Le capitaine Lero posa amicalement la main sur l'épaule de Benal.

– Nous avons besoin de vous. Nous devons envoyer là-bas un homme condamné pour une faute ayant toutes les apparences de la réalité. Votre réputation de savant vous fera accueillir avec enthousiasme. Recrue de choix. Vous serez certainement bien placé pour voir beaucoup de choses… Est-ce oui?

Jâ Benal inclina la tête.

– Laissez les événements se dérouler tout seuls, laissez-vous juger et condamner. Vous recevrez d'autres instructions plus tard.

Benal remâcha les détails de son arrestation, son déshonneur, son humiliation devant la foule. Un seul souvenir brillait en lui d'une flamme réconfortante: la sympathie de cette jolie femme du premier rang.

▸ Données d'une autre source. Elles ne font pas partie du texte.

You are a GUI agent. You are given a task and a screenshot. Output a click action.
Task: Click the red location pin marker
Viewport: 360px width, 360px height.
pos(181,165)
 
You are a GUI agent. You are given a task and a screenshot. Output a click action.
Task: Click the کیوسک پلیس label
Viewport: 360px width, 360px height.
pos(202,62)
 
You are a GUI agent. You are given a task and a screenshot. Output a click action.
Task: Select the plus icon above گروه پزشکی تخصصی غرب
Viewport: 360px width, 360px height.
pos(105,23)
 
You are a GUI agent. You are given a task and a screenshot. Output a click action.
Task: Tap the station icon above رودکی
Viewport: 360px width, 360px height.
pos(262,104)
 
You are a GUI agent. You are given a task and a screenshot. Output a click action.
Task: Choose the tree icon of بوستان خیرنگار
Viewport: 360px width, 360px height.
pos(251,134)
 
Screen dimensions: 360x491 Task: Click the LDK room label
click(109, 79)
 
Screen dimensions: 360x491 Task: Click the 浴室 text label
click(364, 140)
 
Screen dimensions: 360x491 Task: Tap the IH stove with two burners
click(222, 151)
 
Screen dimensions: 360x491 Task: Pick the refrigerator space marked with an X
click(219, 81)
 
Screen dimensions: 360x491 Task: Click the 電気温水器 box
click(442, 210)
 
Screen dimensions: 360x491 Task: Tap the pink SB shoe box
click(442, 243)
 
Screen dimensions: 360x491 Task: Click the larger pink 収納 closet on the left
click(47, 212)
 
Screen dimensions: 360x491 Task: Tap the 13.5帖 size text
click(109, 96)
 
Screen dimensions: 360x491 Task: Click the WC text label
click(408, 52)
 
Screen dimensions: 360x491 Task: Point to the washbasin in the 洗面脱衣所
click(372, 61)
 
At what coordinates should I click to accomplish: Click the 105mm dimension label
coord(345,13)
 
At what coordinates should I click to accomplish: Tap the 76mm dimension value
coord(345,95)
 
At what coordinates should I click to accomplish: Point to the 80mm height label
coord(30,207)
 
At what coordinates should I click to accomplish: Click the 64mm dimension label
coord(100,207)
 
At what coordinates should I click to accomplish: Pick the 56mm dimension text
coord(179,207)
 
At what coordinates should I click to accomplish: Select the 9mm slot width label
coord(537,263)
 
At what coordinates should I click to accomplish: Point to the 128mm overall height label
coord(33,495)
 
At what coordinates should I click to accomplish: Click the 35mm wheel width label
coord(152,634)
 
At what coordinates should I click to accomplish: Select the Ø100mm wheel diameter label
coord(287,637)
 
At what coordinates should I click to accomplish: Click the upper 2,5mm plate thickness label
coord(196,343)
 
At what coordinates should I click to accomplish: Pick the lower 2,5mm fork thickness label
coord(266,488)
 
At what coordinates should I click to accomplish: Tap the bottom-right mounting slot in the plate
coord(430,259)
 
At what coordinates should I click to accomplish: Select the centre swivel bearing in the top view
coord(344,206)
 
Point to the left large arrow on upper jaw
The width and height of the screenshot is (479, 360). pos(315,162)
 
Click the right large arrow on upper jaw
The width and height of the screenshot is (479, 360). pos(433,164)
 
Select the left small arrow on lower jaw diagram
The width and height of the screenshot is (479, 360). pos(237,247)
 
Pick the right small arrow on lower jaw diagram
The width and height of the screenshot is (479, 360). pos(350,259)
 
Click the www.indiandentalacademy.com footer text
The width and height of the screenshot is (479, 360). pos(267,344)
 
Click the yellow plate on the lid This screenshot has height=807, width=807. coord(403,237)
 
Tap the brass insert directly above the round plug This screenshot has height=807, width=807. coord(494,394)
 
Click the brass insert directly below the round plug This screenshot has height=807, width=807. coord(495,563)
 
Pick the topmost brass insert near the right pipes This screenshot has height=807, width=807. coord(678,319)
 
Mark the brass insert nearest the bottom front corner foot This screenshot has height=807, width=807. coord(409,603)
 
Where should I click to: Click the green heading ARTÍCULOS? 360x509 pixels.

Dans son regard apitoyé, il avait décelé quelque chose que nulle autre, dans sa vie de beau garçon, ne lui avait montré. Irrésistiblement, il avait fallu qu'il s'arrête, qu'il lui parle, comme on se raccroche à une dernière branche.

Il se secoua et quitta son fauteuil. Il considéra les murs de sa cellule et pensa qu'il avait encore de la chance de n'être pas né au vingtième siècle. Il se rappela un ouvrage historique décrivant des prisons infectes, sans aucun autre objet dans les cellules qu'un bat-flanc, un pot d'eau et un morceau de pain.

Il décida de prendre une douche et se dévêtit. Il entra dans la minuscule cabine et poussa doucement la manette. L'eau tiède ruissela sur son corps bien bâti de jeune homme. Il poussa la manette un peu plus loin, guettant le goût de l'eau sur ses lèvres L'eau douce fut peu à peu remplacée par l'eau de mer: la teneur en iode et en sel s'accentua, vivifiant ses muscles.

Il poussa encore un peu: l'eau redevint insipide, puis de plus en plus froide, puis fit place à un jet puissant d'air chaud ozonisé qui le sécha en un clin d'œil.

Il s'observa dans le grand miroir qui constituait la porte de la cabine: un mètre quatre-vingt-huit, un peu maigre peut-être, mais des épaules larges, des membres nerveux; un visage sympathique au menton carré, aux lèvres un peu fortes, des yeux moqueurs, des cheveux châtains à peine ondulés au-dessus des oreilles. Il s'adressa la parole:

– Eh bien, Jâ, voilà ce qu'ils ont fait de toi, un criminel. Tu avais pourtant l'avenir devant toi. Chef de centre de recherches à cinquante-cinq ans! Un sujet d'élite! Ira très loin, ce jeune homme! (Il soupira en grommelant.) J'irai loin, en effet. Tiens, je vais dormir.